Farina is the deeply cynical and unhappy daughter of Bangladeshi parents. Living in a Muslim ghetto in a large Canadian city, she eschews university and instead gets a full-time deli job to fund her independence. Farina’s best friend, Sabrina, is the product of a similar household, though poorer and full of violence. Together they contemplate freedom, which they find to be necessary, dangerous, but mostly expensive.
After a brief and humiliating experience as a stripper, Sabrina realizes there is a way for her and Farina to join the lucrative sex industry without selling themselves: they will become pimps. Their friend Imrana, less self-assured and more studious, is given a low-paying administrative role in the new entrepreneurial endeavour.
An escort service called “The Harem” can be interpreted as a deliberate middle finger to the Orientalist conception of subservient Eastern dream girls (though the friends note that a white, Western standard of beauty is still mandatory). Here, the Eastern girls are in charge. Their independence is also a counterpoint to the sudden media attention on Muslim women after 9/11, an event that takes place roughly halfway through the book.
Around white women, Farina and Sabrina feel superior, jealous, annoyed, and oppressed, but always definitively apart. Farina contemplates white “trophy wives” who are obligated only to “keep fit and spread their legs.” Although she sees in them a comfortable bourgeois freedom she will never have, Farina also comes to understand the challenges involved in transactional relationships, be they marriages that ostensibly offer women security, or – most obviously – the realm of prostitution.

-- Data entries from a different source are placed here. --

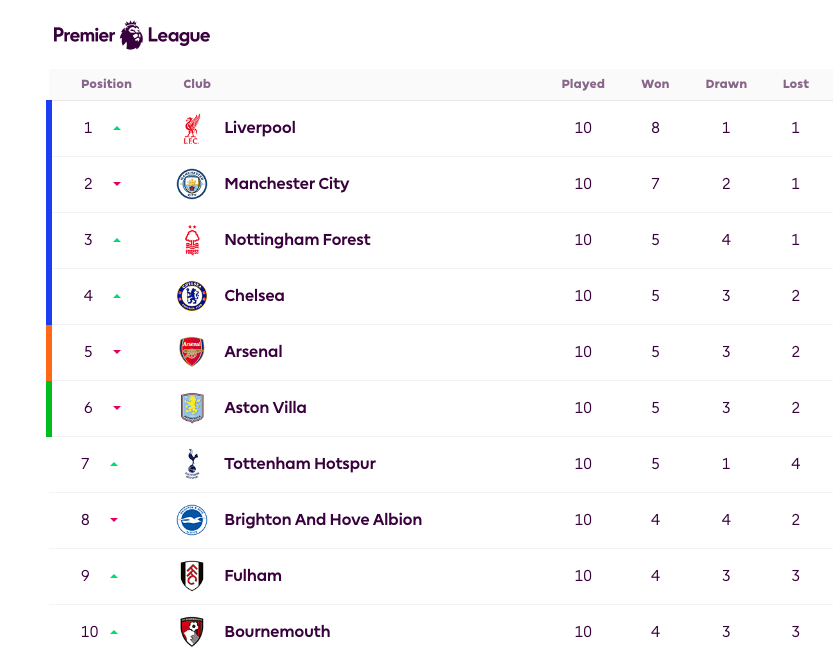Click the down chevron beside Aston Villa
The image size is (833, 659).
click(x=118, y=408)
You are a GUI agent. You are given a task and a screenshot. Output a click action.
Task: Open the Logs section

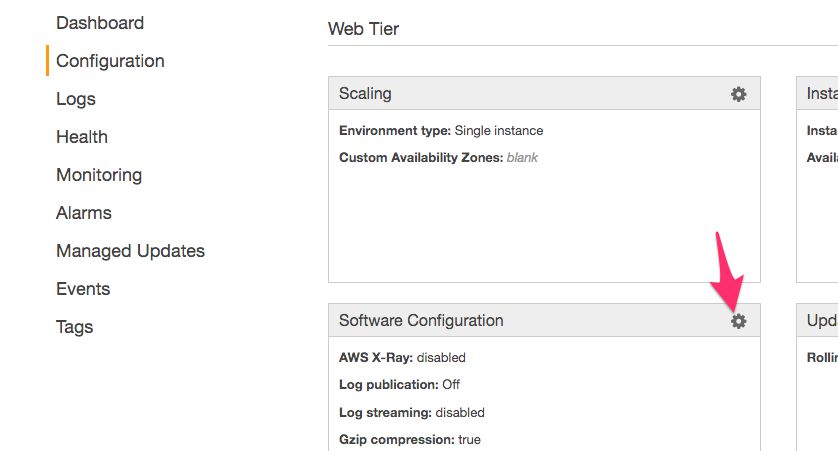(x=76, y=99)
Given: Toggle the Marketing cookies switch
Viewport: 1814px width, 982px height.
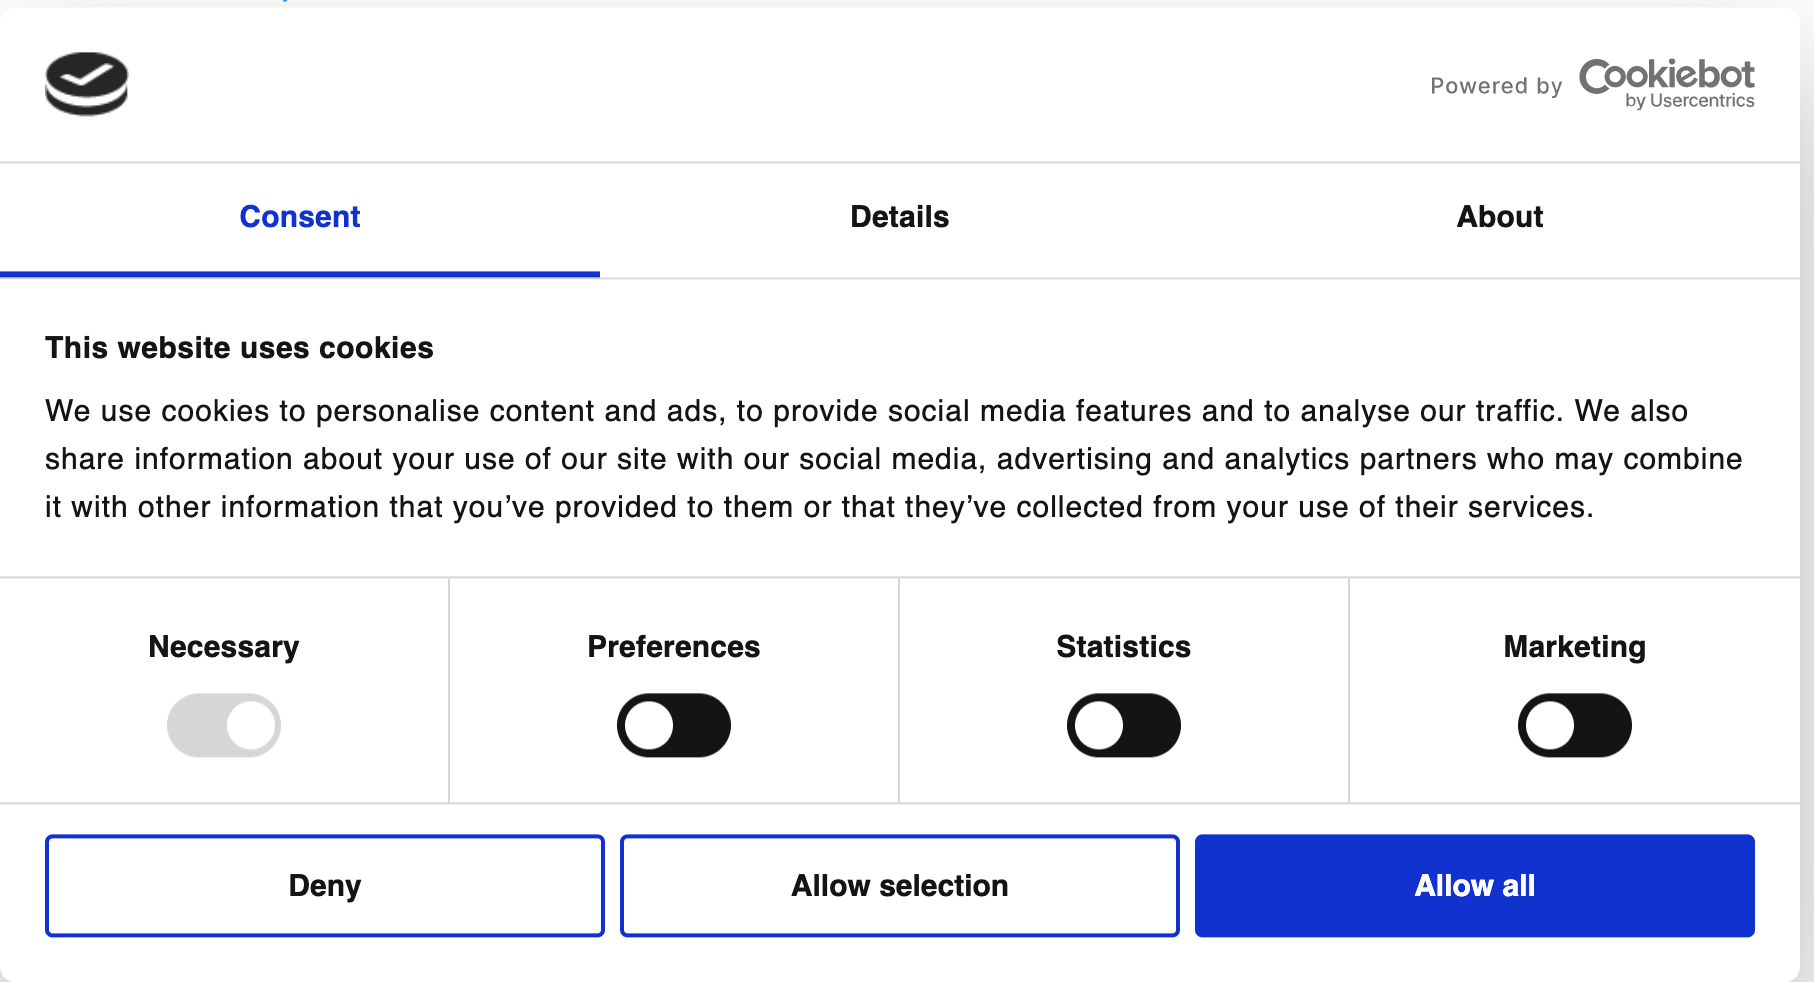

The Harem forcefully expresses the experience of being a child of immigrants, unable to find fulfillment in either the parents’ culture or the adopted one. Fazlul is at her best when describing the interior life of her difficult protagonist, using direct language to examine the places where race, class, and gender intersect. The novel is unflinching in its documentation of the raw frustration of a life lived on the margins.
But the book is not a didactic makeover story. Over the course of the novel, Farina simply and dispassionately gathers information with which to confront the harshness of the world. The Harem is realism at its most honest and messy.